Pandas read_csv skiprows 활용

Page content

강의 홍보

문제 개요

  • Kaggle 데이터 New York City Taxi Fare Prediction 데이터를 구글 코랩에서 Loading 하는 중 메모리 문제가 발생함
  • 계통추출(Systematic Sampling)을 통해 데이터를 불러오기로 함

예제 실습

  • 아래 예제를 통해서 실제로 데이터가 줄어드는지 확인을 해본다.
  • 핵심 코드는 skip_logic 함수이며, skiprows = skiprows=lambda x: skip_logic(x, 3) 형태로 작성할 수 있다.
  • IRIS 데이터는 https://www.kaggle.com/saurabh00007/iriscsv 에서 다운로드 받았다.
    • iris 데이터외에도 각자 데이터를 가지고 실습을 해도 좋다.
import pandas as pd 

def skip_logic(index, skip_num):
    if index % skip_num == 0:
        return False
    return True

def main():
    print('**** skiprows 기본 옵션 ****')
    iris = pd.read_csv('iris.csv')
    print(iris.shape)

    print('**** skiprows 인덱스 0, 2, 5만 제외 ****')
    iris = pd.read_csv('iris.csv', skiprows=[0, 2, 5])
    print(iris.shape)
    
    print('**** skiprows 인덱스 range(3, 20)만 제외 ****')
    iris = pd.read_csv('iris.csv', skiprows=[i for i in range(3, 20)])
    print(iris.shape)
    
    print('**** skiprows 입력값의 배수에 해당하는 값만 Load ****')
    iris = pd.read_csv('iris.csv', skiprows=lambda x: skip_logic(x, 3))
    print(iris.shape)
    
if __name__ == '__main__':
    main()
**** skiprows 기본 옵션 ****
(150, 6)
**** skiprows 인덱스 0, 2, 5만 제외 ****
(147, 6)
**** skiprows 인덱스 range(3, 20)만 제외 ****
(133, 6)
**** skiprows 입력값의 배수에 해당하는 값만 Load ****
(50, 6)

실전 적용

  • 이제 배운 것을 적용해보자.

데이터 크기

  • train.csv 데이터의 크기를 확인해보자.
import os

def convert_bytes(file_path, unit=None):
  size = os.path.getsize(file_path)
  if unit == "KB":
    return print('File size: ' + str(round(size / 1024, 3)) + ' Kilobytes')
  elif unit == "MB":
    return print('File size: ' + str(round(size / (1024 * 1024), 3)) + ' Megabytes')
  elif unit == "GB":
    return print('File size: ' + str(round(size / (1024 * 1024 * 1024), 3)) + ' Gigabytes')
  else:
    return print('File size: ' + str(size) + ' bytes')

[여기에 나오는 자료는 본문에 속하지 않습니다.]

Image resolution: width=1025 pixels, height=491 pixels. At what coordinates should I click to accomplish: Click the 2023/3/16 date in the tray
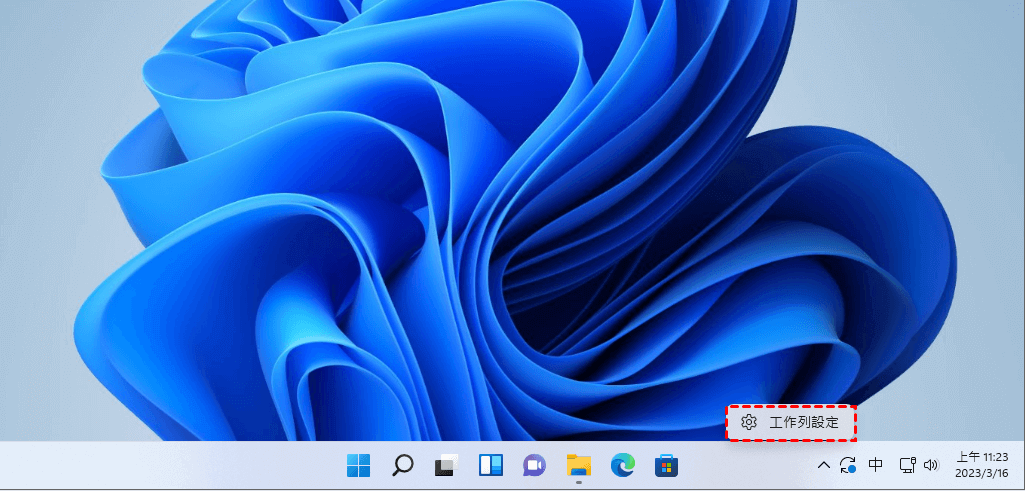pos(982,473)
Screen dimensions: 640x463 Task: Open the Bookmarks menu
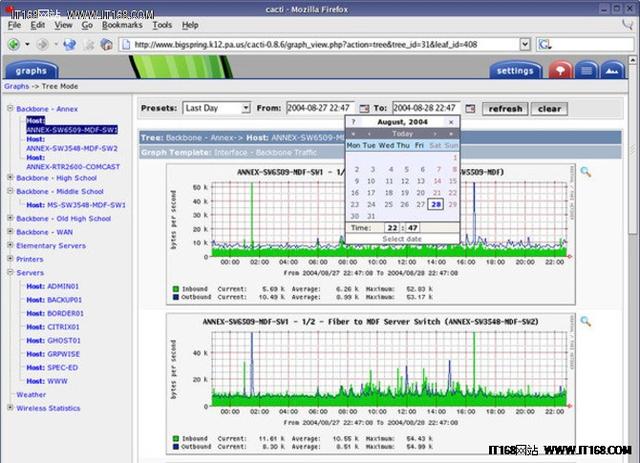point(122,25)
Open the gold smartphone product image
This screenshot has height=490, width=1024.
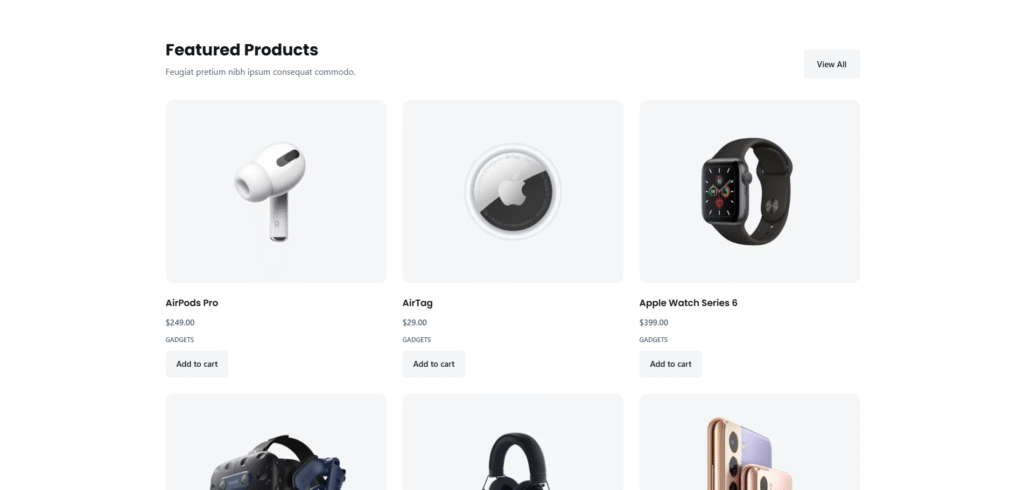[750, 442]
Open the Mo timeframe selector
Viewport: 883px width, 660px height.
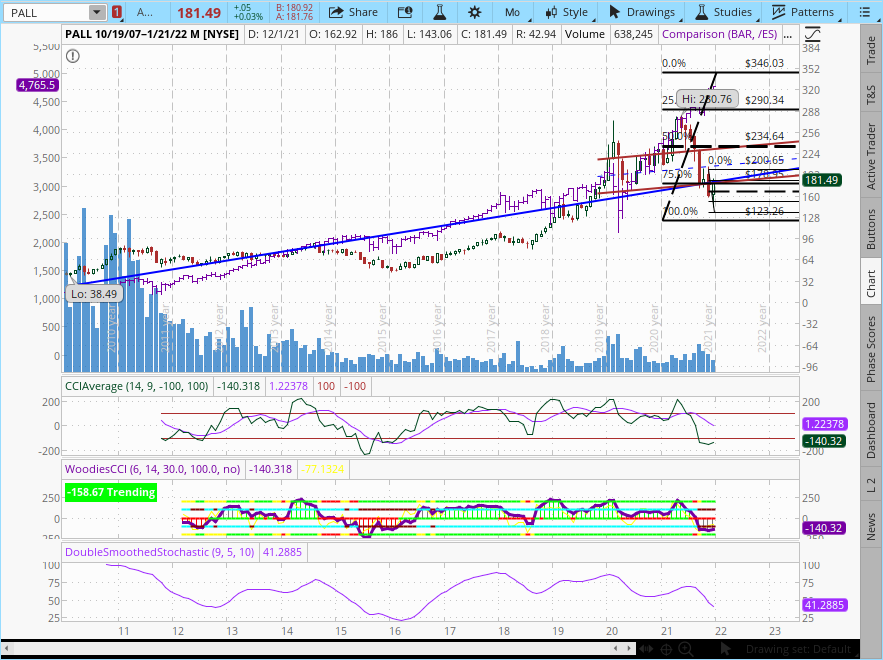pos(519,12)
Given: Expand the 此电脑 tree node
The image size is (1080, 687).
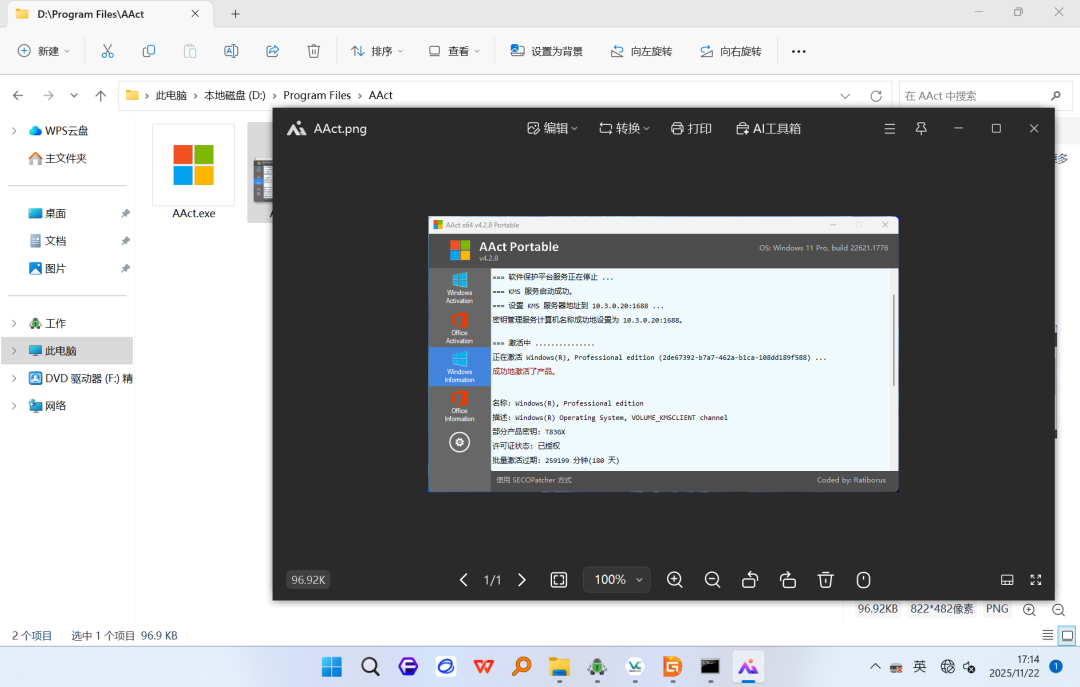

file_list = ['train.csv', 'test.csv', 'sample_submission.csv']
for file in file_list:
  print("The {file} size: ".format(file=file))
  convert_bytes(file)
  convert_bytes(file, 'KB')
  convert_bytes(file, 'MB')
  convert_bytes(file, 'GB')
  print("--" * 5)
The train.csv size: 
File size: 5697178298 bytes
File size: 5563650.682 Kilobytes
File size: 5433.253 Megabytes
File size: 5.306 Gigabytes
----------
The test.csv size: 
File size: 983020 bytes
File size: 959.98 Kilobytes
File size: 0.937 Megabytes
File size: 0.001 Gigabytes
----------
The sample_submission.csv size: 
File size: 343271 bytes
File size: 335.226 Kilobytes
File size: 0.327 Megabytes
File size: 0.0 Gigabytes
----------

실전 적용

  • 이제 실전 적용을 해본다.
import numpy as np
import pandas as pd
import seaborn as sns 
import matplotlib.pyplot as plt

def skip_logic(index, skip_num):
    if index % skip_num == 0:
        return False
    return True

train = pd.read_csv('./train.csv', skiprows=lambda x: skip_logic(x, 4))
print(train.shape)
test = pd.read_csv('./test.csv')
submission = pd.read_csv('./sample_submission.csv')
(13855964, 8)

결론

  • 대용량 데이터를 다루는 것은 쉽지 않지만, skiprows 파라미터를 적절히 활용하여 메모리 이슈를 피하자.